## TASK ITEM
Could you retype the whole listing word for word and drop the images?

*** Begin section ***

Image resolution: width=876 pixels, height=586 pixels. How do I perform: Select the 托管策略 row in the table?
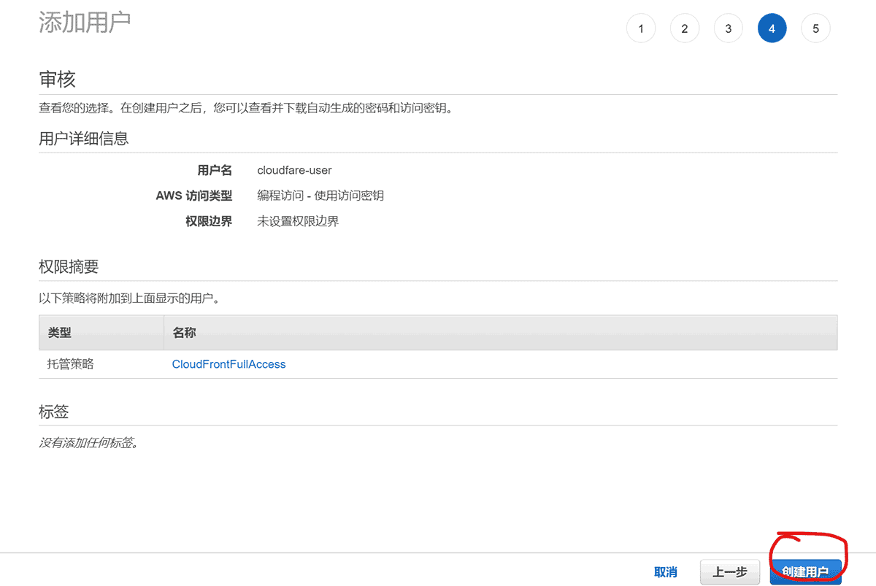[x=69, y=363]
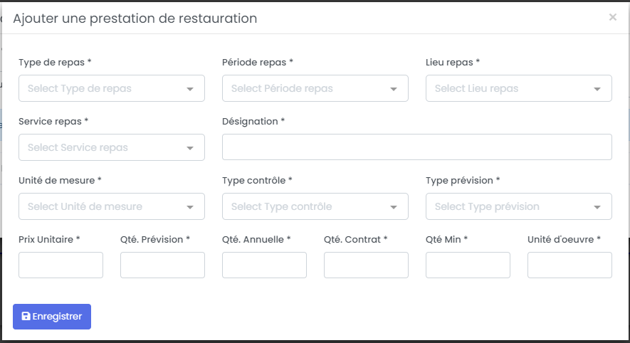Screen dimensions: 630x343
Task: Click the Type de repas dropdown arrow
Action: click(190, 89)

*** End section ***

## TASK SOLUTION
Image resolution: width=876 pixels, height=586 pixels. How do I perform: Select the 托管策略 row in the table?
[x=69, y=363]
Screen dimensions: 630x343
Task: Click the Type de repas dropdown arrow
Action: click(190, 89)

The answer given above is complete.